“Between the Lines: Finding the Truth in Medical Literature,” by Marya Zilberberg, MD, MPH….and “The Patient Paradox: Why sexed-up medicine is bad for your health,” by Margaret McCartney, MD, are two books to add your reading list.
I’ve written several times about smart blog posts by Zilberberg, an adjunct professor of epidemiology at U-Mass Amherst. In her book, she urges:
“We need to acknowledge the colossal uncertainties in medicine. Once we have done so, we need to understand that such uncertainties require a probabilistic approach in order to optimize care. Finally, such probabilistic approach has to be taught early and often. All of us, clinicians and patients alike, are responsible for creating this monster that we call healthcare in the 21st century. We will not train it to behave by adding more parts. The only way to train it is to train our brains to be much more critical and to engage in a conversation about probabilities. Without this shift a constructive change in how medicine is done in this country is, well, improbable.”
She addresses the role of journalism and other factors in the dissemination of health care news:
“as news outlets continue to pump out breathless reports of medical breakthroughs that make it look as if immortality were just around the corner, both lay people and those trained in the clinical sciences are put off by the escalating complexity of medical literature and leave truth finding to others. Such abdication is fraught with consequences, since those who are charged with interpretation and decision making are, on the one hand, not always equipped to do it and, on the other, view the task through the prisms of their own values and experiences. And, yes, clinical science is sufficiently imprecise to lend itself to such varied conclusions. How often have you heard the warning “Buyer beware”?

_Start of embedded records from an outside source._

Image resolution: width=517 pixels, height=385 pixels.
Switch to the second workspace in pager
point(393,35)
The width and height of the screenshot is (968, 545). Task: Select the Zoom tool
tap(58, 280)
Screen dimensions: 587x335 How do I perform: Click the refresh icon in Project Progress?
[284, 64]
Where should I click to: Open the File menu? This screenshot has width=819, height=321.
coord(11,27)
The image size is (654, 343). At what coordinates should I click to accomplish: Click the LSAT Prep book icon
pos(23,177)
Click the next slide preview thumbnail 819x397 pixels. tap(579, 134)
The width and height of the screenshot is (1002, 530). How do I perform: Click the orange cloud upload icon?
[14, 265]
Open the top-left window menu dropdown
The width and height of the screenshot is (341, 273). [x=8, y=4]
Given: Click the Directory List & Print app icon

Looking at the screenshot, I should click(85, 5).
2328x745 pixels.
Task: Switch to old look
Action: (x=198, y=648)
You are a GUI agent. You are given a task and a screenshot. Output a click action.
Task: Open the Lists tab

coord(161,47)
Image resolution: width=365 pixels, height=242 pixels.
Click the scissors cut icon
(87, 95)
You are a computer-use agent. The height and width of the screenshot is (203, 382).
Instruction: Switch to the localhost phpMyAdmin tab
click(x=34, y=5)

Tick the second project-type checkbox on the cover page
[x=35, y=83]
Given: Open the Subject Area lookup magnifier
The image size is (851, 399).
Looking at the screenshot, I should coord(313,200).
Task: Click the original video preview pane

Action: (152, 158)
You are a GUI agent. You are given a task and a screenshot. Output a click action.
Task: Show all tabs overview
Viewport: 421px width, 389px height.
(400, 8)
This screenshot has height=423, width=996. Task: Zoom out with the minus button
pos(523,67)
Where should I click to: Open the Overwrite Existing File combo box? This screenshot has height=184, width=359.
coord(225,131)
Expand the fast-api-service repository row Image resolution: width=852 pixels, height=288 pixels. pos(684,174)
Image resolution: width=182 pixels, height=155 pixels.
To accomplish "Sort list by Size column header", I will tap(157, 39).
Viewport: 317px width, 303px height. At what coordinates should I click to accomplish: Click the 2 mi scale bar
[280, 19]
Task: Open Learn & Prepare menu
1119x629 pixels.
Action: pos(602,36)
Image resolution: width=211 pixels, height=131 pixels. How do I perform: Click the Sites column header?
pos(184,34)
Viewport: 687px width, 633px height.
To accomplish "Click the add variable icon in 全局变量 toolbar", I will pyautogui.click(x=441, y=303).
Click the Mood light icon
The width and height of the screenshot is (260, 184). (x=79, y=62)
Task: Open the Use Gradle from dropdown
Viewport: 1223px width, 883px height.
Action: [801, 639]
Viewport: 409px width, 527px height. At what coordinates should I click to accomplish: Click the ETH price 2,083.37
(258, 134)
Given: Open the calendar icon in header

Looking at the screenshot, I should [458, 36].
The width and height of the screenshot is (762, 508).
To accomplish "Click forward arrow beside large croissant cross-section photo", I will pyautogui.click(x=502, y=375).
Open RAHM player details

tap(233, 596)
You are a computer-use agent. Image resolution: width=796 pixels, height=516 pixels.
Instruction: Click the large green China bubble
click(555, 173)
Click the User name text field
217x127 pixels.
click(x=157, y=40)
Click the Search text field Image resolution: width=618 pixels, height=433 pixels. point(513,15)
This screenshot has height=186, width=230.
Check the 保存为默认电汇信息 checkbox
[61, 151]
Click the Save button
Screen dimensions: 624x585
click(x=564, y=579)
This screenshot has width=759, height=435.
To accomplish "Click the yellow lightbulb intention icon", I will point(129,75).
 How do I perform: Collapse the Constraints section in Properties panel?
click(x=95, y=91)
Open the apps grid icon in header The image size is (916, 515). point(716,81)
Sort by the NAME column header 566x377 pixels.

McCartney is a GP in Glasgow, Scotland. We just met two weeks ago at the Selling Sickness conference in Washington, DC. She’s written for UK newspapers, and for a BMJ Medicine and the Media column. I’ve written about her blog posts several times as well. In her book, she writes a great deal about screening tests. For example:
“The reality behind prevention is one of medicine’s dirty little secrets. The cervical screening programme, for example, manages to create a vast number of cervical smears that are borderline’ or abnormal’, causing the need for further testing and enormous anxiety to the women concerned – despite the fact that most changes would revert to normal all by themselves.
…
First do no harm’
Screening throws Hippocrates out of the window. We have no screening test without side-effects. Harm is inevitable.”
She writes about DCIS or ductal carcinoma in situ, which is being diagnosed more frequently with more mammograms being done more often in younger women. And she writes about disease awareness campaigns.
“It seems that the more sellable a health problem is and the more sexed-up the proposed treatments, the worse we are informed about it. For example, the entire month of October is devoted to breast cancer awareness’. But we know that women underestimate the average age of being diagnosed with breast cancer, overestimate their risk of dying of it, and overestimate their risks of getting it. The young women who often appear on breast cancer awareness’ posters probably don’t help.”
McCartney devotes an entire chapter to “The Problems With PR.” When I met her in Washington, we talked about our joint interest in establishing criteria for health/medical/science news releases. I hope that we will be able to work together on this.
I have far too many notes on these two books to capture in one blog post. Read. Get smarter. Then spread the word.